The most ominous and visible sign of Hitler’s success with “Coordination” was proliferation of the Hitler salute accompanied by a robust “Heil Hitler.” It’s dominance of German personal interactions beginning in 1933 is the source of the only funny line in Larson’s book: “The German public had so avidly embraced the salute as to make the act of incessantly saluting almost comical, especially in the corridors of public buildings where everyone from the lowliest messenger to the loftiest official saluted and Heiled one another, turning a walk to the men’s room into an exhausting affair.” Even school children were required to “Heil Hitler” their teachers several times a day. Americans, exempt by German law from the salute, were sometimes beaten in the streets for failing to follow the custom. That conformity, achieved by Hitler, might be considered a cautionary tale for US citizens prone to look at presidents as saviors rather than servants, writing songs about them for school children, and putting their images on American flag replicas. Power was no more claimed by Hitler than it was ceded to him by a populace giving up personal freedom for security while turning a blind eye to atrocities going on around them.
There is no clearer evidence of citizen compliance than the November, 1933, election in which Hitler sought approval of his decision to abandon the League of Nations, an essential element of the World War I settlement, and aggressively rearm Germany. He ran an ambitious get-out-the-vote campaign, with underlying threats, and got a 96.5% turnout with 95.1% of those voting as he had requested. The 4.9% who voted “NO” were courageously risking their lives. Even in the prison that had been established at Dachau, 96% of the prisoners voted as Hitler requested.
With that victory behind him, Hitler openly declared that the German people needed more space and, while promising that he was interested only in peace, insisted on equality of armament. That has a familiar ring. In July, 1934, he ordered the immediate death of at least seventy German officials and officers of whose loyalty he was unsure. In defense of that action, he declared, “…at the moment I was responsible for the German nation; consequently it was I alone who, during those twenty-four hours, was the Supreme Court of Justice of the German People.” Hitler closed the deal for good when President Hindenburg died in August and Hitler assumed the duties of President as well as Chancellor. Many believed and accepted and treated Hitler as a god. “Women cried as he passed near; souvenir hunters dug up parcels of earth from the ground on which he stepped.” Speaking to a crowd, Hitler claimed, “That you have found me…among so many millions is the miracle of our time!”
Ambassador Dodd had little impact on the course of history but was one of the few who realized where it was leading, told the truth as he understood it to both Hitler and Roosevelt, and left a gift of immeasurable value in his letters and papers which documented the moral decline and military advance of Germany and served as primary sources for In the Garden of Beasts. Dodd was replaced and returned home at the end of 1937, less than two years before Hitler invaded Poland. After the 1939 invasion, he wrote Roosevelt an “I told you so” letter and died a few months later, in February, 1940.
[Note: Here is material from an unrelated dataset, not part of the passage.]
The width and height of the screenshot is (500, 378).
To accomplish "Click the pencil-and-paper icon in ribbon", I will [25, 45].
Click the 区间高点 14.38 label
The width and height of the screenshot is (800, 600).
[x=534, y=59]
So we are reminded of the wisdom of our founding fathers who established a government of the people, by the people, and for the people, with three branches, power balanced among them, and a guarantee of rights to life, liberty, and the pursuit of happiness. Let us remain vigilant, never selling out for a false promise of security and leaving our children and grandchildren to fight to reclaim those freedoms.
This is just a sampling of Larson’s text. Read the book!